Friday, September 4, 2009

Sourcing wine in Baltimore (pun intended)


Whenever I'm in town to visit family and friends in Baltimore, I'm sure to check out the Wine Source. Particularly if my dad requests that I mix up a case, which often times he does since he and my mom do enjoy a few glasses of wine with dinner most evenings.


After a number of years (not sure quite how many) in operation, the Wine Source continues to offer a strong selection of wines and beers, with really good pricing. That's without qualification, notice I did not say a strong selection for Baltimore, or anything like that. I'd be very happy to have this as a local go to wine shop even if I lived in New York. They carry a good, smaller selection of artisanal cheeses and charcuterie, olive oils and a few other food items as well.

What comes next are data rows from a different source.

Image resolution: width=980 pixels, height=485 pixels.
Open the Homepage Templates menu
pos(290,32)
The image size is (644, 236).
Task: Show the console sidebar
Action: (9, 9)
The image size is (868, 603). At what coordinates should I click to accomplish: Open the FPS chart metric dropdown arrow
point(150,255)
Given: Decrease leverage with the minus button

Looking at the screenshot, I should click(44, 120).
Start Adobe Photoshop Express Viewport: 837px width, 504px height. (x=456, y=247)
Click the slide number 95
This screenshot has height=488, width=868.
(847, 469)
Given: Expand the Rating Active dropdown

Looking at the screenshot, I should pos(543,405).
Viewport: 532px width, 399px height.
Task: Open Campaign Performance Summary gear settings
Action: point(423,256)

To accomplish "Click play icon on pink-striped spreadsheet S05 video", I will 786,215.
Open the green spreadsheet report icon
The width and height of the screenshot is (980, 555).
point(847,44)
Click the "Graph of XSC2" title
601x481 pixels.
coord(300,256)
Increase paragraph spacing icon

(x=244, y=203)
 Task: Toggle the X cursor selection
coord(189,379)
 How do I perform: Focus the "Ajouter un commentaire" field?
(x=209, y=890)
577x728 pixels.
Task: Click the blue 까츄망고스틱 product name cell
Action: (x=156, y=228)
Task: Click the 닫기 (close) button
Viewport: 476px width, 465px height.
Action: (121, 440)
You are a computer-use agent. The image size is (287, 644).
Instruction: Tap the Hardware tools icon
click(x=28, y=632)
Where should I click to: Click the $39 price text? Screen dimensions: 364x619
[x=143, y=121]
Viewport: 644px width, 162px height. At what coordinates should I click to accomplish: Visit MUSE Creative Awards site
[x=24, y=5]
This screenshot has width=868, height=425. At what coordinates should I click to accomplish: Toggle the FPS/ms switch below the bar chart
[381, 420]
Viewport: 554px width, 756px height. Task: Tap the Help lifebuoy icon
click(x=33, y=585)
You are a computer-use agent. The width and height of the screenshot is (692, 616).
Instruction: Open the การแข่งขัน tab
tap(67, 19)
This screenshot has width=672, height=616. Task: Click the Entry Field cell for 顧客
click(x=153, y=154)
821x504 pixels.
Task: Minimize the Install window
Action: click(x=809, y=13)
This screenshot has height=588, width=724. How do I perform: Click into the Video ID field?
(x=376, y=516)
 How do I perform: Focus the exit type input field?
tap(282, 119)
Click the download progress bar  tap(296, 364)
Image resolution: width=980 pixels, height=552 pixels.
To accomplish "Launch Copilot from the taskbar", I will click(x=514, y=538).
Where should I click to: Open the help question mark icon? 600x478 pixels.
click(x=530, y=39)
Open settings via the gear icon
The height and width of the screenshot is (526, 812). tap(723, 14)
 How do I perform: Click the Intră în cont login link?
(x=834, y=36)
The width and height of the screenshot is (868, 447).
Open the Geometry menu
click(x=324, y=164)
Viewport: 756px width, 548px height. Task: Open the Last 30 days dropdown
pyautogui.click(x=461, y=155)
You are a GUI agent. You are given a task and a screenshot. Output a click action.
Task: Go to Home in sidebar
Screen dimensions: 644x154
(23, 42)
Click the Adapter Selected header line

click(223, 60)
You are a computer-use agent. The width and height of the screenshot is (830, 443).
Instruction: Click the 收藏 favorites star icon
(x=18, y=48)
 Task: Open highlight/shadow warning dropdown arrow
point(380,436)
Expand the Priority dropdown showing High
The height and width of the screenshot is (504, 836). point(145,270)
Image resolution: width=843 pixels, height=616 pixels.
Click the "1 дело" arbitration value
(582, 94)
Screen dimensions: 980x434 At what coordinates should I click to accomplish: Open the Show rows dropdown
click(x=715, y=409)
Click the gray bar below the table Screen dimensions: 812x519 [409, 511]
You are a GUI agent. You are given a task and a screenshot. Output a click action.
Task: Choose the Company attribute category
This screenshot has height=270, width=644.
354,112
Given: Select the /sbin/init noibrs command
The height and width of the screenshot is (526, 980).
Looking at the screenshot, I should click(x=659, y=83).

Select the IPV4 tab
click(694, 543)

Here's what I bought for the parents today. You can see the case discount working its magic.

Check it out:


2008 Trebiac Graves Blanc - $8.80

208 A to Z Pinot Gris - $12

2008 Ostatu Rioja Blanco - $9.60

2007 JP Brun Beaujolais Village "L'Ancienne" - $11.99 (pretty good closeout, no?)

2006 Joguet Chinon "Petite Roches" - $10.98 (another solid deal)

Vajra Langhe Rosso - $11.20 (don't recall the vintage, excited to try this though)

2007 Domaine Charvin A Coté Rouge - $10.99

2008 Pampano Rueda - $8.79

2008 Ameztoi Rubentis - $14.99!!

2007 Alary Grange Blanc - $11.99 (discounted Roussanne for the Dads, who requested medium-full bodied white wine)

2007 Quinta do Feital "Auratus" Vinho Verde - $14.99


As a treat for myself, I even found a bottle of the rare Cantillon St Lavinus, 2 year old lambic brewed with Merlot grapes! (from St Emilion, I belive they were sourcing from Chateau Bel Air at one point).


Happy Labor Day weekend everyone. Relax and drink the good stuff.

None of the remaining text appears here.